[Stored data entries]
..............................
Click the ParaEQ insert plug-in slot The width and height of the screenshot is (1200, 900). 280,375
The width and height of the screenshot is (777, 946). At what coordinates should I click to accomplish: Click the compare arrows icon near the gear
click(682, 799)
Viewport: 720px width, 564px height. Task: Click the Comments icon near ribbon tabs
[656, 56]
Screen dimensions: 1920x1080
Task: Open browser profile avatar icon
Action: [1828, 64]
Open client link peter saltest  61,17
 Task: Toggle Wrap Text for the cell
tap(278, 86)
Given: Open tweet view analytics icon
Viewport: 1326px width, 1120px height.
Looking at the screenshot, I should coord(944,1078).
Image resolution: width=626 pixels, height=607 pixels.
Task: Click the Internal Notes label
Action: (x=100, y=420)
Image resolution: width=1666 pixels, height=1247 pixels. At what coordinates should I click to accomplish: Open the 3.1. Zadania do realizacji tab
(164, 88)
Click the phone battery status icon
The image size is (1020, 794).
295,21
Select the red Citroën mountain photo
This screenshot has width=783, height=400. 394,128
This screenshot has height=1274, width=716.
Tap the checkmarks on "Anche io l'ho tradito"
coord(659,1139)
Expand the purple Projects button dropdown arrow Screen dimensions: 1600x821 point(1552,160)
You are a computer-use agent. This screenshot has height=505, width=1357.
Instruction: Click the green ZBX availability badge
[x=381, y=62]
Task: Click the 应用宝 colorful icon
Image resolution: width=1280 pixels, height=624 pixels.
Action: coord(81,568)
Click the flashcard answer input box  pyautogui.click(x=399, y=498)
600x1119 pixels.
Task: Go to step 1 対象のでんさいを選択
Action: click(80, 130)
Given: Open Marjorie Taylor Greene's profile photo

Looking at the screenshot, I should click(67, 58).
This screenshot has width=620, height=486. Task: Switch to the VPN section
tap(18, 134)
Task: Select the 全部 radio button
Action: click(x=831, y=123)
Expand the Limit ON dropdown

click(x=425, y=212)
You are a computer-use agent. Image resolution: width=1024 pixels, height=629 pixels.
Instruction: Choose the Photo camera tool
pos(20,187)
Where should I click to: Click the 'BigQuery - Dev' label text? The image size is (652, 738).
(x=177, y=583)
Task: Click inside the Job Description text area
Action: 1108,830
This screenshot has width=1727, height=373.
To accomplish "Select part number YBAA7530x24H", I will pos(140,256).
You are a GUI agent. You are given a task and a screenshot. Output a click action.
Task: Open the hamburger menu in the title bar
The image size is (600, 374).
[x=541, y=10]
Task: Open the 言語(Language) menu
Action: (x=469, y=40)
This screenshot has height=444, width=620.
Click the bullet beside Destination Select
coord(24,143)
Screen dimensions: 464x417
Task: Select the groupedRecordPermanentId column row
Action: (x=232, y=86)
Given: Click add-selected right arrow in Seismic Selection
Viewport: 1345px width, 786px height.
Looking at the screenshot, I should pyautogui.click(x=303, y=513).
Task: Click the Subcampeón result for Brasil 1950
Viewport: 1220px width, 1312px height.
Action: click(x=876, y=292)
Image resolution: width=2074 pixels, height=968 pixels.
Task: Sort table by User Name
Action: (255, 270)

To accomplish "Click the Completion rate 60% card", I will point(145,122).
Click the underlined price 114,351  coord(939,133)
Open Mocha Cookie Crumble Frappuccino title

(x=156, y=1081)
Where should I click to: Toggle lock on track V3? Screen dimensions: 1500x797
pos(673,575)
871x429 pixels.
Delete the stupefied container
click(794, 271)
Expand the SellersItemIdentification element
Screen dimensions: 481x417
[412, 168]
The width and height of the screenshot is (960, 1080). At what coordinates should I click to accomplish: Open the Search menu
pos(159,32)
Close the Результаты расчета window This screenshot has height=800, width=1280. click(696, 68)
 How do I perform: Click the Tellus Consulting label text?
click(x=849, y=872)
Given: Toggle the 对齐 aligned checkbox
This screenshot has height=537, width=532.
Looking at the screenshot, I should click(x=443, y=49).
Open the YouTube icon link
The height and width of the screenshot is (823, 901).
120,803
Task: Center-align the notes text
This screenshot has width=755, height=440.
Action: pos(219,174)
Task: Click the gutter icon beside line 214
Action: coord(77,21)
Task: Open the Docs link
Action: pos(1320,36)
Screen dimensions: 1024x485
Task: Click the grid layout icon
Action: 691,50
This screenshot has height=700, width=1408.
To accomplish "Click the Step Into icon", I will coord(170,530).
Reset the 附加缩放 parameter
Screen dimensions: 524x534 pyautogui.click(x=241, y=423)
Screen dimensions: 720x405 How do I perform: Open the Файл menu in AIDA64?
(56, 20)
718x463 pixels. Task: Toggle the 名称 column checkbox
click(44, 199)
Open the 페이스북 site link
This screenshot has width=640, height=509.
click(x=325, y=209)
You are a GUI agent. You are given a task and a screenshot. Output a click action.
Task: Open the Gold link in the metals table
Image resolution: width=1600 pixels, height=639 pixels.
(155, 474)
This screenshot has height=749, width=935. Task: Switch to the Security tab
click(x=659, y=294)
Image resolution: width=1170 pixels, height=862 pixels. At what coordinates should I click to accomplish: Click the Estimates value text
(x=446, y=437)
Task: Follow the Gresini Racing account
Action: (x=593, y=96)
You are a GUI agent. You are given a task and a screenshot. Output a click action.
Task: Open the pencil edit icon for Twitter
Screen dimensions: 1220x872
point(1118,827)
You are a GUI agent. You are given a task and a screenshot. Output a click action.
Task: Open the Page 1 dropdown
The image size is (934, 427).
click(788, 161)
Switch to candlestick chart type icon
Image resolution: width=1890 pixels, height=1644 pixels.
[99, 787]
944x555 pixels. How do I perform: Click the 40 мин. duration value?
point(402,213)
..............................
WORK ITEM
From the records given above, copy all lines containing "computer".

REPLY
You are a computer-use agent. This screenshot has height=505, width=1357.
You are a computer-use agent. Image resolution: width=1024 pixels, height=629 pixels.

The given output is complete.